Although the layoffs make up 7% of its Boots
workforce, it’s a tiny fraction of the 440,000 Walgreens (WBA)
employees worldwide. Still, it’s a sign of the financial challenges Walgreens faces during the Covid-19 pandemic
Walgreens announced the layoffs Thursday alongside downbeat quarterly results. Adjusted earnings fell more than 43% — worse than analysts expected — and the company posted an operating loss of $1.6 billion.
Shares of Walgreens fell 8% and have plunged nearly 35% this year, making it one of the worst performers in the Dow
International markets were a particularly weak spot for US-based Walgreens. The company’s overall sales fell by about $700 million to $750 million, and Walgreens said most of this drop was due to a “dramatic reduction” in traffic as UK customers faced strong restrictions.
Boots traffic was down 85% in April “as consumers were advised to leave home only for food and medicine.” The company stressed that most Boots stores remained open during the lockdown, but premium beauty and fragrance counters were “effectively closed.”

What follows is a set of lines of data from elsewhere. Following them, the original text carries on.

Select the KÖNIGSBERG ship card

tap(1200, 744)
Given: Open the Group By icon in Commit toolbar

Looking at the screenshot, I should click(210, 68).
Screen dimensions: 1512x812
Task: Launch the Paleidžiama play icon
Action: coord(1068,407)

The company temporarily closed more than 100 larger Boots stores in urban, train station and airport locations, and it furloughed 16,000 workers at the peak of the crisis.
Walgreens has struggled along with rival CVS (CVS)
because of both the pandemic and increased competition from the likes of Amazon (AMZN)
and Walmart (WMT)
Walgreens has permanently shuttered stores in the US
over the past year. But the company is hoping it can get more consumers back into its pharmacies thanks to tech partnerships
with Microsoft (MSFT)
and Adobe (ADBE)
, and it plans to open doctor offices
in hundreds of its US locations.
The drug store’s woes sparked rumors late last year
that the company was considering selling itself
to private equity firms.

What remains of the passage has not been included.